▶ Problem description: Switch "STL" to "OBJ" in the items starting at the line containing "You are a computer-use agent." and ending at the line containing "(x=224, y=11)", and give those lines again with nothing else changed. Leave the pictures out of the answer.

▶ Stored rows:

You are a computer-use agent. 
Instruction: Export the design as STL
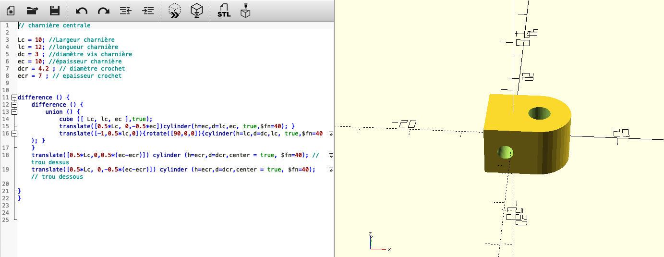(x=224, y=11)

...

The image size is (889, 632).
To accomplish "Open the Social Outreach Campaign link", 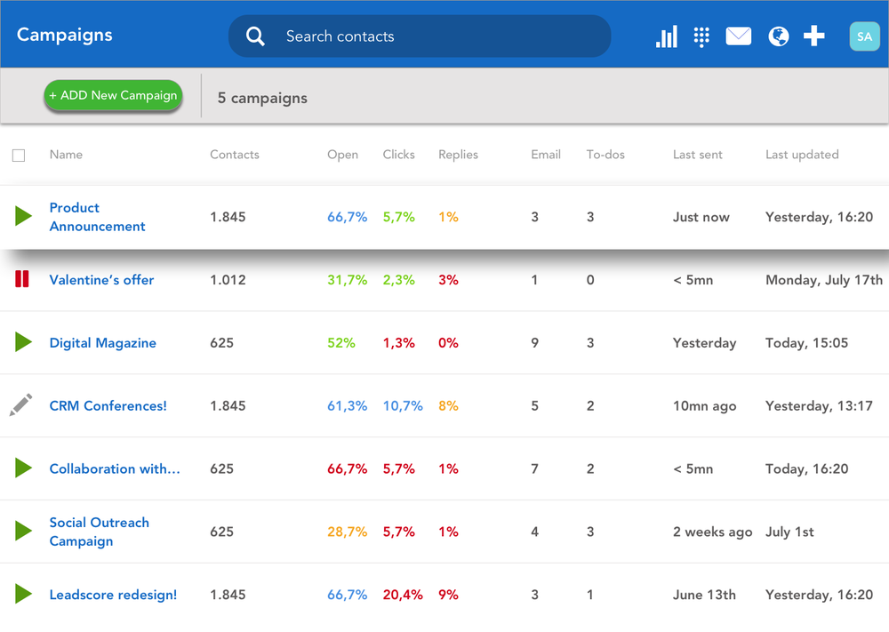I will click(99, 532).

▶ Response to the task:
You are a computer-use agent. 
Instruction: Export the design as OBJ
(x=224, y=11)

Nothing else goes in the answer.